* _The task_
Can you reproduce word for word the part of the point-in-time recovery thread below that begins at "Robert Treat" and ends after "was not finished."?

Point-in-time data recovery - v.7.4

Started by Rafael Martinezover 22 years ago53 messagesgeneral

r.m.guerrero@usit.uio.no

over 22 years ago

Hello

I am trying to find out when 'Point-in-time data recovery' functionality
will be available with postgreSQL but I can not find concrete info about
this.

References in mailinglists talk about version 7.4 and in the TODO list
is under the section 'urgent'.

Anybody knows when this functionality will be available with
prod-quality?

--
With regards
Rafael Martinez
USIT, University of Oslo

Franco Bruno Borghesi

franco@akyasociados.com.ar

over 22 years ago

In reply to: Rafael Martinez (#1)

Re: [GENERAL] Point-in-time data recovery - v.7.4

I think it was delayed until 7.5... same for win32 port.

Here ir Bruce's message talkin about both topics:
http://archives.postgresql.org/pgsql-hackers/2003-07/msg00284.php

On Tue, 2003-11-18 at 11:01, Rafael Martinez Guerrero wrote:

Show quoted text

Hello

I am trying to find out when 'Point-in-time data recovery' functionality
will be available with postgreSQL but I can not find concrete info about
this.

References in mailinglists talk about version 7.4 and in the TODO list
is under the section 'urgent'.

Anybody knows when this functionality will be available with
prod-quality?

Bruce Momjian

bruce@momjian.us

over 22 years ago

In reply to: Rafael Martinez (#1)

Re: Point-in-time data recovery - v.7.4

Rafael Martinez Guerrero <r.m.guerrero@usit.uio.no> writes:

Anybody knows when this functionality will be available with
prod-quality?

It's likely to show up in 7.5 which it is hoped would be released around the
middle of next year. However as this is free software and dependent on
volunteers and other people's priorities neither the feature set of the next
release nor the exact release date are promised.

--
greg

Robert Treat

xzilla@users.sourceforge.net

over 22 years ago

In reply to: Rafael Martinez (#1)

Re: Point-in-time data recovery - v.7.4

It was planned for 7.4 but got bumped since the work was not finished.
There are patches floating around and people are putting some effort
into it, so hopefully we will see something in 7.5, but it is dependent
on the code being finished before the end of 7.5 development cycle. If
you want to help code PITR please send a message to hackers.

* _Excerpted records_
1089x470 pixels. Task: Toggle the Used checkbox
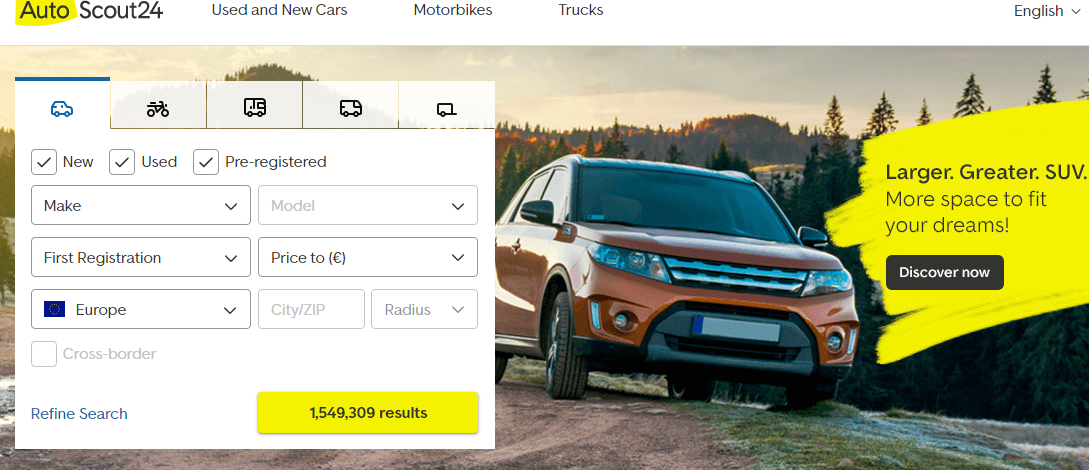122,162
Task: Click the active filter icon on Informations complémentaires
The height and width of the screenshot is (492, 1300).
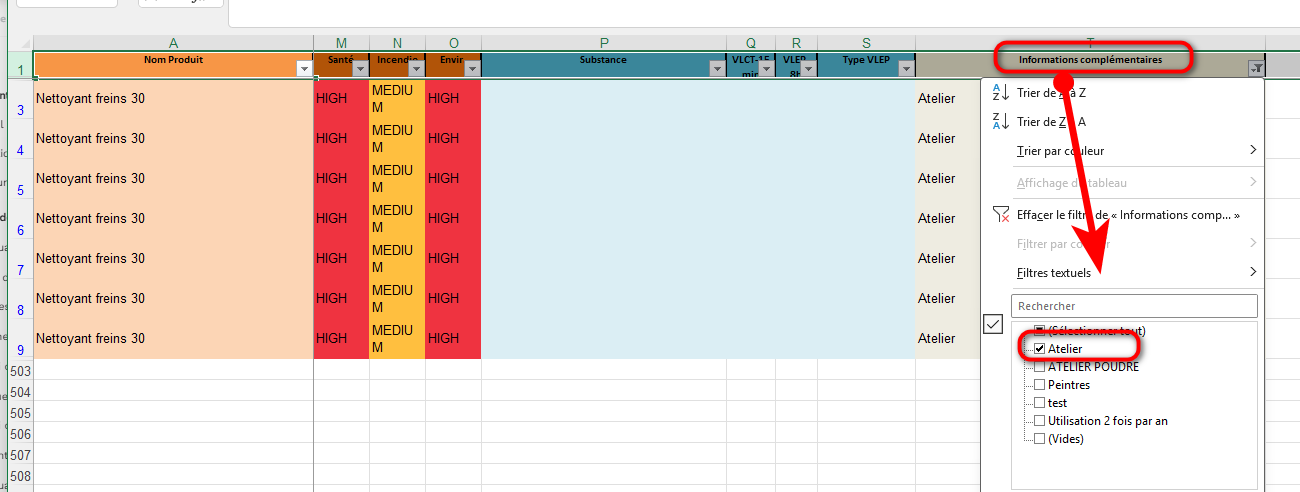Action: 1256,68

* _Full solution_
Robert Treat

xzilla@users.sourceforge.net

over 22 years ago

In reply to: Rafael Martinez (#1)

Re: Point-in-time data recovery - v.7.4

It was planned for 7.4 but got bumped since the work was not finished.